---------- DATA PROVIDED

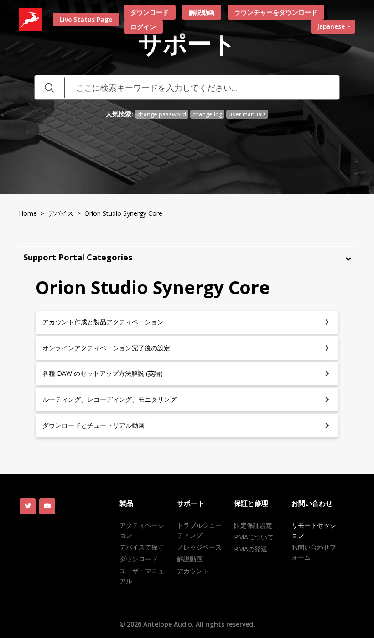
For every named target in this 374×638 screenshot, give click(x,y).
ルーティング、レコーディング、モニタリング (109, 399)
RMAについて (254, 537)
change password (161, 114)
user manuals (247, 114)
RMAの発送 (250, 549)
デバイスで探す (141, 547)
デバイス (60, 213)
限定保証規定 (253, 525)
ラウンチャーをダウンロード (275, 12)
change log (207, 114)
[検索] (49, 87)
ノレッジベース (199, 547)
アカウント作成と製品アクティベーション (103, 321)
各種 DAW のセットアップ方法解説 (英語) (102, 373)
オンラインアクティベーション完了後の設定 (106, 347)
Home (28, 213)
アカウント (193, 570)
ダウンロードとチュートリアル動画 (93, 425)
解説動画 (201, 12)
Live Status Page (86, 19)
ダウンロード (149, 12)
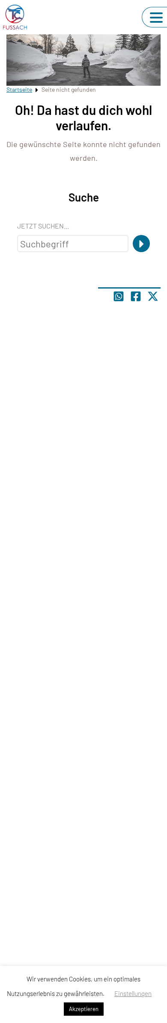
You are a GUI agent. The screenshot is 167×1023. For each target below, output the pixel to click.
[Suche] (141, 243)
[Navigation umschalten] (156, 17)
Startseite (19, 89)
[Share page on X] (153, 296)
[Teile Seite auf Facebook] (135, 296)
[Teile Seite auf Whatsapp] (118, 296)
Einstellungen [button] (133, 993)
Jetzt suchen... (43, 226)
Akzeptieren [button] (83, 1008)
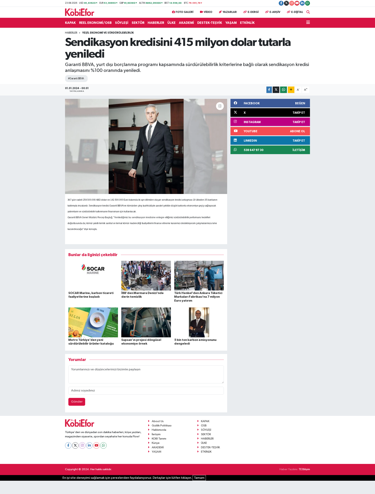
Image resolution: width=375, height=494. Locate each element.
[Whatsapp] (103, 445)
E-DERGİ (253, 12)
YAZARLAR (230, 12)
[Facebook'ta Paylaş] (269, 90)
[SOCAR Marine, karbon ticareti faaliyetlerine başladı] (93, 275)
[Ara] (308, 12)
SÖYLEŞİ (121, 22)
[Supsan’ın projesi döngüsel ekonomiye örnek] (146, 322)
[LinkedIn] (89, 445)
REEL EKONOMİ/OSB (95, 22)
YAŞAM (231, 22)
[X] (75, 445)
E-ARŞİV (275, 12)
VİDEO (208, 12)
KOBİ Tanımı (159, 438)
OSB (204, 425)
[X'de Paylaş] (276, 90)
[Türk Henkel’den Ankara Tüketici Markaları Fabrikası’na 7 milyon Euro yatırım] (199, 275)
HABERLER (156, 22)
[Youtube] (96, 445)
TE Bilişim (304, 469)
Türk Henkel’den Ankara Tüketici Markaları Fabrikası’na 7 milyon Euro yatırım (198, 296)
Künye (156, 442)
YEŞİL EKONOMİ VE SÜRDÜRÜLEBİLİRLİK (108, 32)
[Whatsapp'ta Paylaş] (283, 90)
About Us (158, 421)
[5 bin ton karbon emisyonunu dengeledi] (199, 322)
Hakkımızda (159, 429)
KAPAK (70, 22)
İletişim (156, 434)
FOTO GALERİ (184, 12)
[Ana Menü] (308, 22)
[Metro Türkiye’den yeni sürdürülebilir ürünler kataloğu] (93, 322)
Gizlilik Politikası (161, 425)
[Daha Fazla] (291, 90)
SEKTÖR (138, 22)
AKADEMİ (186, 22)
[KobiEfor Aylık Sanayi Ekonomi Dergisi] (79, 12)
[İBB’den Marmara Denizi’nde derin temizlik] (146, 275)
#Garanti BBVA (76, 78)
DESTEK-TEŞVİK (209, 22)
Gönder (77, 401)
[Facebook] (68, 445)
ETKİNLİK (247, 22)
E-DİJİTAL (297, 12)
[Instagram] (82, 445)
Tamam (199, 478)
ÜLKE (171, 22)
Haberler (71, 32)
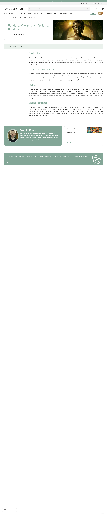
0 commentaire (98, 47)
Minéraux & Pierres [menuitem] (9, 13)
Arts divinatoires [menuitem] (38, 13)
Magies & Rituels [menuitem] (51, 13)
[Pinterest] (19, 35)
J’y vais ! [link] (9, 162)
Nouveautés (93, 13)
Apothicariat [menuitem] (63, 13)
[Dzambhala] (94, 136)
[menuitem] (9, 4)
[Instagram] (84, 4)
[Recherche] (88, 9)
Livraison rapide (73, 4)
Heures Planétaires (20, 4)
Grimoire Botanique (30, 4)
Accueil (5, 17)
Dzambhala (71, 132)
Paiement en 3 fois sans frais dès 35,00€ (53, 1)
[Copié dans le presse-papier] (23, 35)
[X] (17, 35)
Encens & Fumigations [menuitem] (24, 13)
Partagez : (10, 34)
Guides (57, 4)
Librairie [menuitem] (72, 13)
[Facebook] (82, 4)
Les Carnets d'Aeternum (9, 4)
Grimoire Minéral (40, 4)
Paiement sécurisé (64, 4)
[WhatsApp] (21, 35)
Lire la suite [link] (70, 142)
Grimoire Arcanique (49, 4)
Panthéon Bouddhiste (13, 17)
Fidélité (100, 13)
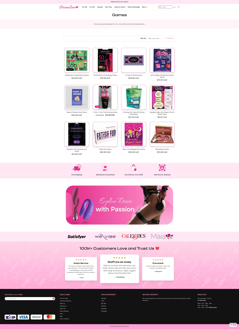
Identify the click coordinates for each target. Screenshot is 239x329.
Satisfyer (103, 298)
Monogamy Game (162, 149)
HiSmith (103, 306)
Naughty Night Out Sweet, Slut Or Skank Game (162, 113)
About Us (62, 303)
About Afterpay (64, 311)
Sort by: (143, 38)
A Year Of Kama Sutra (134, 75)
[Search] (160, 7)
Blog (61, 316)
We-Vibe (103, 303)
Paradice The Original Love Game (77, 150)
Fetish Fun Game (105, 149)
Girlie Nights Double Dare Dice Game (162, 76)
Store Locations (64, 318)
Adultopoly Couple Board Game (77, 75)
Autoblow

--------------------

■ **WHAT YOU ARE ASKED TO DO**
In the rows running from the line containing "Gönder (77, 401)" through the line containing "Nouveautés (93, 13)", swap "menuitem" for "menu item" and leave everything else unchanged. Give back only those rows, without the pictures.

■ **FINISHED EXERCISE**
Gönder (77, 401)
[Facebook] (68, 445)
ETKİNLİK (247, 22)
E-DİJİTAL (297, 12)
[Instagram] (82, 445)
Tamam (199, 478)
ÜLKE (171, 22)
Haberler (71, 32)
0 commentaire (98, 47)
Minéraux & Pierres [menu item] (9, 13)
Arts divinatoires [menu item] (38, 13)
Magies & Rituels [menu item] (51, 13)
[Pinterest] (19, 35)
J’y vais ! [link] (9, 162)
Nouveautés (93, 13)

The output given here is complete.